Political Purpose[edit]

Content moderation can be regulated by the government. It is possible to direct the public opinion by controlling the information received by the public, along with self-efficacy campaigns.

Categorization by Method[edit]


Pre-moderation is a style of content moderation that is employed by companies whom care about their image above all else. Every piece of content released is curated and reviewed to make sure that it doesn't hurt their brand in any way or cause any legal issues.[2] Although pre-moderation isn't feasible for any platform that experiences a large influx of data, such as a social media platform, it can be helpful for company blogs or similar sites.


Post-moderation refers to a type of content-moderation in which content, once it's submitted to a platform, can be reviewed and taken down at any time if it's found that the post violates a site policy.[2] Post-moderation specifically is a form of blanket policy that applies to most platforms currently in use. Most companies will always reserve the right to remove content from their platforms if they find it to have violated any of their terms or conditions.

Reactive Moderation[edit]

Reactive moderation is a type of moderation in which a platform relies on their community in order to review and screen posts. The individuals viewing the content become responsible for determining whether or not the content is appropriate. If the content isn't appropriate, they are tasked with reporting it so that a moderator can view and delete if necessary.[2] This type of moderation is used on most social media sites, as it allows the site to leverage their large community as a solution to the influx of content.
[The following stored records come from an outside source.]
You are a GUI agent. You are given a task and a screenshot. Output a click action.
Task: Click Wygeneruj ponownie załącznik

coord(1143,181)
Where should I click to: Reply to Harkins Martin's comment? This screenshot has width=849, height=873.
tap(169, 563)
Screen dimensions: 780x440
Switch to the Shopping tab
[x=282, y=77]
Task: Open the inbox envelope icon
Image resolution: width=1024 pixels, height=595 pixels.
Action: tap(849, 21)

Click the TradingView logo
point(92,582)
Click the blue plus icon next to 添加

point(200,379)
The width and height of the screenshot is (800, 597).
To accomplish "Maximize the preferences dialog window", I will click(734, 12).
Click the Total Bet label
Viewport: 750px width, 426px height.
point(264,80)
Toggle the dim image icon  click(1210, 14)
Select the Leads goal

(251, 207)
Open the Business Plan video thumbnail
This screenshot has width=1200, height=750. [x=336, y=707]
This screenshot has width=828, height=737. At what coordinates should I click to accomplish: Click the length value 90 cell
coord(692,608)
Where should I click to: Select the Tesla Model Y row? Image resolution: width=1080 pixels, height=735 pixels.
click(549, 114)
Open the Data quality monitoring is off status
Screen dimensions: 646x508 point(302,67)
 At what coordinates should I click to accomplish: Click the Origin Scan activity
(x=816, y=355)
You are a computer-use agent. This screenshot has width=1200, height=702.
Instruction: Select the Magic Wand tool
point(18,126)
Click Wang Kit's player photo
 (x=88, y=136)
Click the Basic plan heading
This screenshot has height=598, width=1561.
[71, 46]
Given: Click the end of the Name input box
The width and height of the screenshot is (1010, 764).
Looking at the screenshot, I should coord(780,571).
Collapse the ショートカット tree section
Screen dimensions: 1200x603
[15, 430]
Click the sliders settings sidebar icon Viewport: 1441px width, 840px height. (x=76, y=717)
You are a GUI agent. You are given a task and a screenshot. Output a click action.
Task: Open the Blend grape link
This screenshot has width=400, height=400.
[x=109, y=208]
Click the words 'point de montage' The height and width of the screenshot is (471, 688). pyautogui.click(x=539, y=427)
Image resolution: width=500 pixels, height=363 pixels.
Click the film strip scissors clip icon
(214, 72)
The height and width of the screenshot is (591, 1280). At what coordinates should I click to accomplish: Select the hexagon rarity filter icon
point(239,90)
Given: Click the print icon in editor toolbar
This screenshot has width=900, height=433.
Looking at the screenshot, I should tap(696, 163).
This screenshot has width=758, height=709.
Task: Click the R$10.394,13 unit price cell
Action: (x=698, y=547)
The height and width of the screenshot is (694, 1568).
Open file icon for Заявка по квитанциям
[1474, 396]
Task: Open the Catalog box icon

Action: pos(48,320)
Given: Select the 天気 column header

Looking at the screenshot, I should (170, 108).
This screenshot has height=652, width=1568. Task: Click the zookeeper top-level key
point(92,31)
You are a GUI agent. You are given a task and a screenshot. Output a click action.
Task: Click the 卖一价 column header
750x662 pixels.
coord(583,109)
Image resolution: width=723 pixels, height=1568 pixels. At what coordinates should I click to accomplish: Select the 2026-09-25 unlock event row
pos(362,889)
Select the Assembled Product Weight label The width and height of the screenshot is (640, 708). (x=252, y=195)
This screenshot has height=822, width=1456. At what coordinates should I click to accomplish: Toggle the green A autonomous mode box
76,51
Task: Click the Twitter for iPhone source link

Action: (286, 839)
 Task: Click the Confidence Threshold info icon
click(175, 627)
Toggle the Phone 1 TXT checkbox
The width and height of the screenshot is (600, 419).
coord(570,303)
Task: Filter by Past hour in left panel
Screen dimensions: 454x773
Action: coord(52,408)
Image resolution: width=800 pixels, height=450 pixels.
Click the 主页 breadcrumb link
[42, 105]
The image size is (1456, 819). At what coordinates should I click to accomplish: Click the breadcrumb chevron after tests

Distributed Moderation[edit]

Distributed moderation is similar to reactive moderation in that it entrusts the community with moderating content, but rather than reporting only inappropriate content, the users vote on every piece of content submitted.[2] This most often leads to a form of group-think, in which the masses become able to determine when a form of content is not permissible.

Automated Moderation[edit]

Automated moderation is a type of moderation that specifically relies on automated tools to filter content.[2] This may include word filters, algorithms using text/word analysis, and more. Many believe that the expansion of this form of moderation will end up becoming the future of content moderation. Most sites currently use some form of automated moderation in their suite of content moderation tools, although in some cases the field hasn't progressed enough to be suitable by itself.

Status Quo[edit]

Regarding the status quo, there are three main companies that are similar in size and scope but employ different forms of content moderation to moderate their expansive communities. These are Facebook, Reddit, and YouTube.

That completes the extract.